Just think about comfortable way to learn Photoshop. Because, you'd need a practical skills. My best tip is watch video tutorials through *YouTube* Channels.


----------



## instanes (Jan 24, 2017)

I have recently decided to learn Photoshop as I have the Lightroom/Photoshop CC plan.  I am very comfortable with Lightroom, but from time to time have felt the need to do more complicated edits.   Wow, I have to say that for the first couple of weeks the steep learning curve was daunting.  I tried a few different on-line videos and they were helpful, but you HAVE to follow along and actually DO what is explained in the video.  My experience was that NOTHING went exactly as described for various reasons.  Very frustrating.  Stop the video, go to Photoshop, try what had been presented, things didn't go as slick as on the video, go back to the video, back it up to revisit the task, view it...try it again....and so on.

Then I stumbled on www.photoshopessentials.com.  This has been the magic bullet for me.  They have very detailed, mouse click by mouse click procedures for dozens and dozens of Photoshop tasks......from the very basics to more complicated procedures.  Each of their topics can be downloaded in PDF format and printed so you can perform what is being explained without having to switch back and forth between their website and your Photoshop software.  This is what I did initially, but now I bring up their website on my laptop, which I have positioned adjacent to my desktop. 

I simply can not state how helpful this website has been for me.  I am beginning to feel that I will eventually  "understand" and use Photoshop.  Actually, I have started using Photoshop to edit.....and well I am now truly enjoying learning and using Photoshop.

Hope others will find this helpful as well.


----------



## Victoria Bampton (Jan 24, 2017)

Thanks for sharing instanes


----------



## Deleted member 39308 (Jan 29, 2017)

joms said:


> Can you recommend a good book for photoshop beginners much like the ligtroomqueen book for lightroom?
> 
> If you know of good video tutorials too then pls list it here.
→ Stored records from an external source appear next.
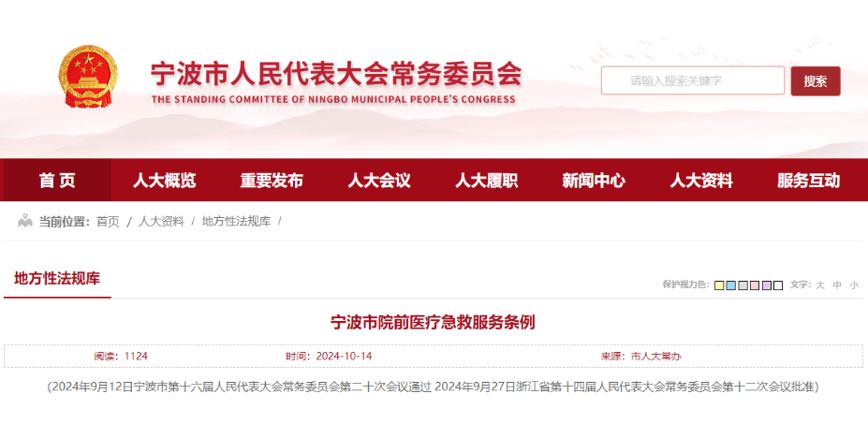Click the 地方性法规库 breadcrumb link
Screen dimensions: 868x438
(x=236, y=222)
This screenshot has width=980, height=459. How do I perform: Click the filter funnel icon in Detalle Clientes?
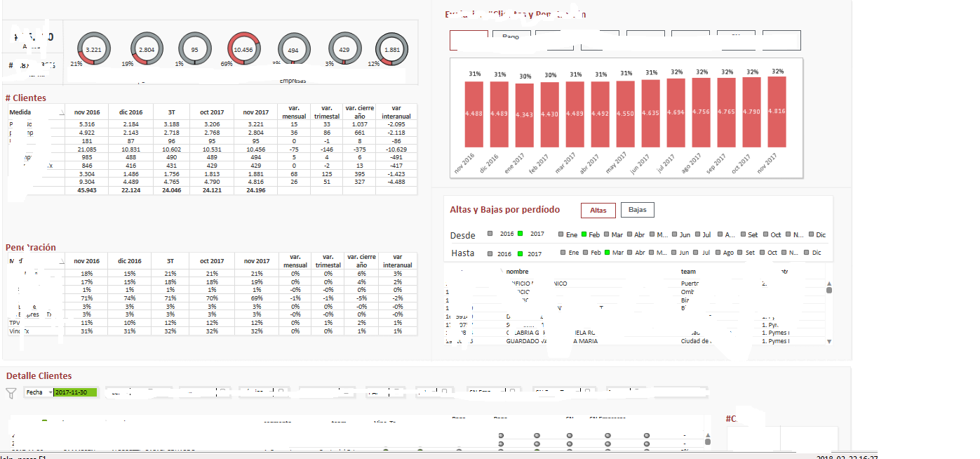(x=11, y=392)
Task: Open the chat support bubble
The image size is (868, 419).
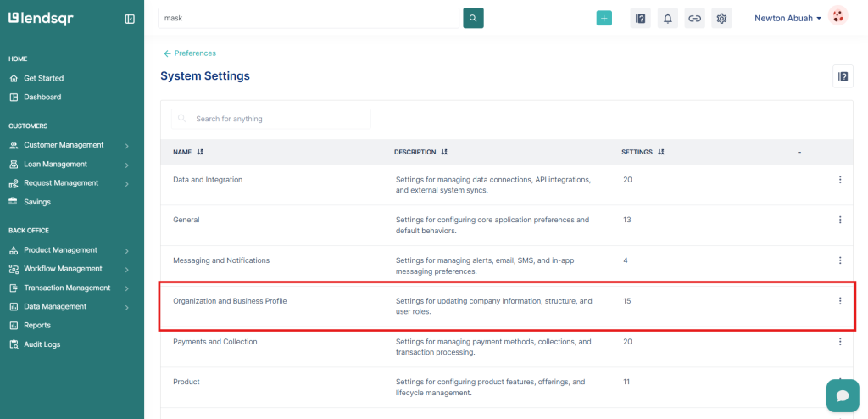Action: coord(842,396)
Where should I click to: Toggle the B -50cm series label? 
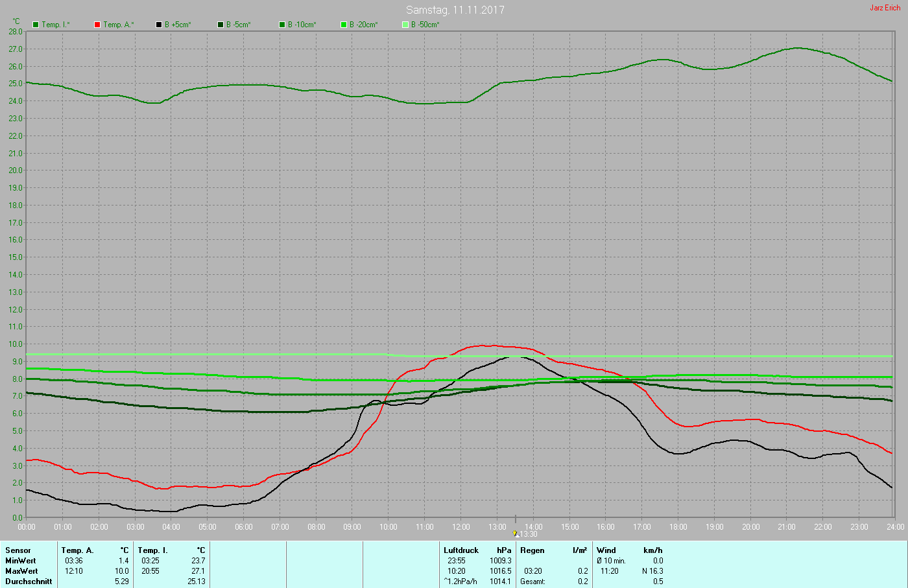(x=425, y=25)
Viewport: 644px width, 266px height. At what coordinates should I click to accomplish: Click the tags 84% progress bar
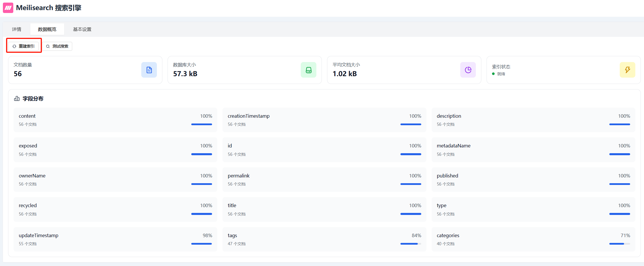pos(411,244)
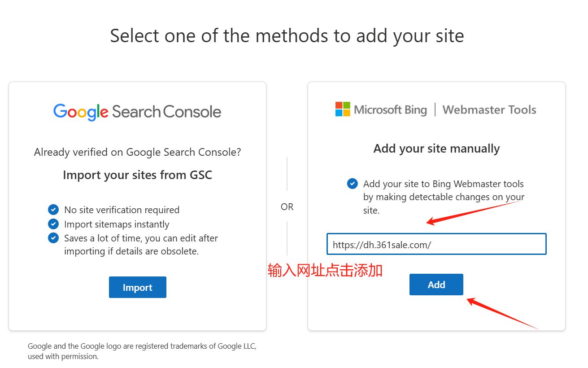Focus the site URL input field
588x368 pixels.
pyautogui.click(x=436, y=244)
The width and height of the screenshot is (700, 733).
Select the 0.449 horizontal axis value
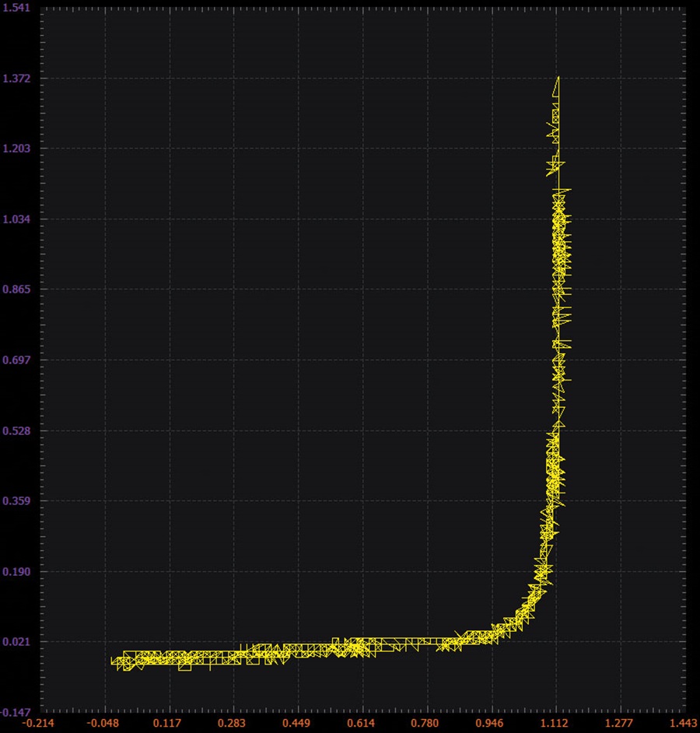(296, 724)
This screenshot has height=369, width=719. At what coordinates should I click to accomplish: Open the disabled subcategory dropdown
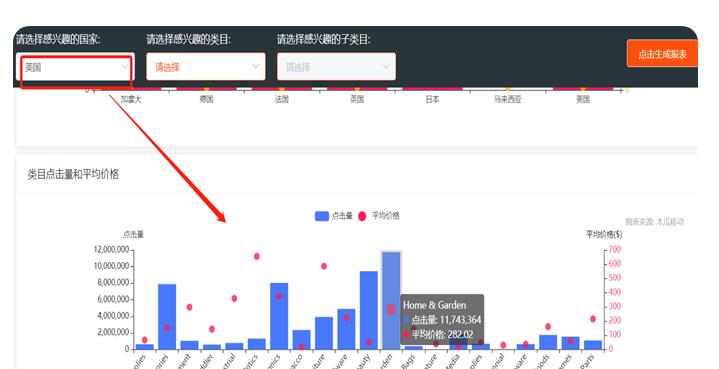[336, 67]
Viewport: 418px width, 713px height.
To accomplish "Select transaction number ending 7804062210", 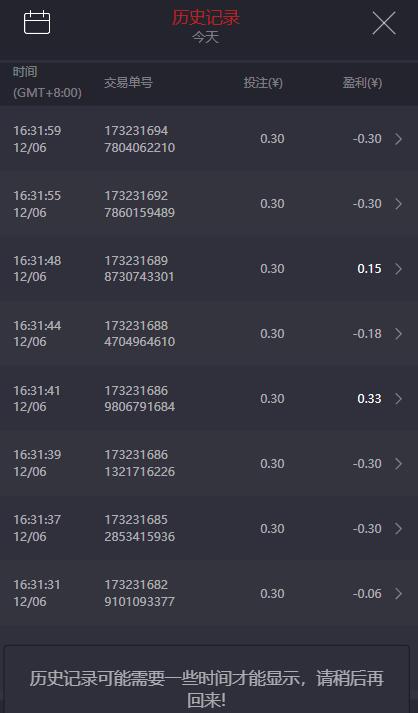I will [x=140, y=139].
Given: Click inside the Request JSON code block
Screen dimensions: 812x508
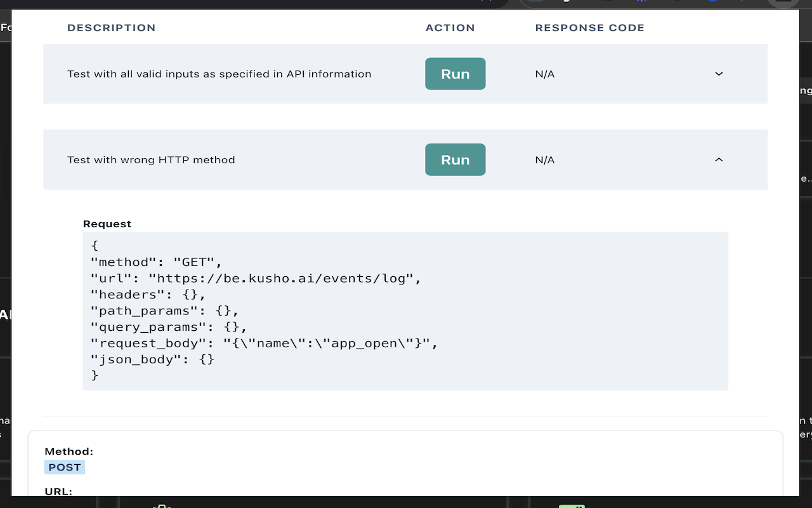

Thanks



Hi

Photoshop is a big topic, do you have a particular area of photography you are interested in e.g. portrait or landscape? That would help us to point you in the right direction.

In general, for videos I find Ben Willmore one of the best teachers, he has a way of explaining not only what to do but also the why behind it. He has a lot of courses on CreativeLive.

For books maybe have a look at Martin Evening's Lightroom Transformations. This book has a lot of Lightroom info and branches into Photoshop when the techniques merit it. It is a good example of getting the best from both Lightroom and Photoshop.


----------



## instanes (Feb 4, 2017)

Ad Astra, 

Thanks for posting the Ben Willmore suggestion.  Have found his videos to be a very good adjunct to getting my feet on the ground with PS using  photoessentials per my previous post.  I have tried other videos, but (and it may be just me) after watching a few of them the presenters personality or style gets in the way.  I have now watched 20+ of the Willmore videos and this has not happened.  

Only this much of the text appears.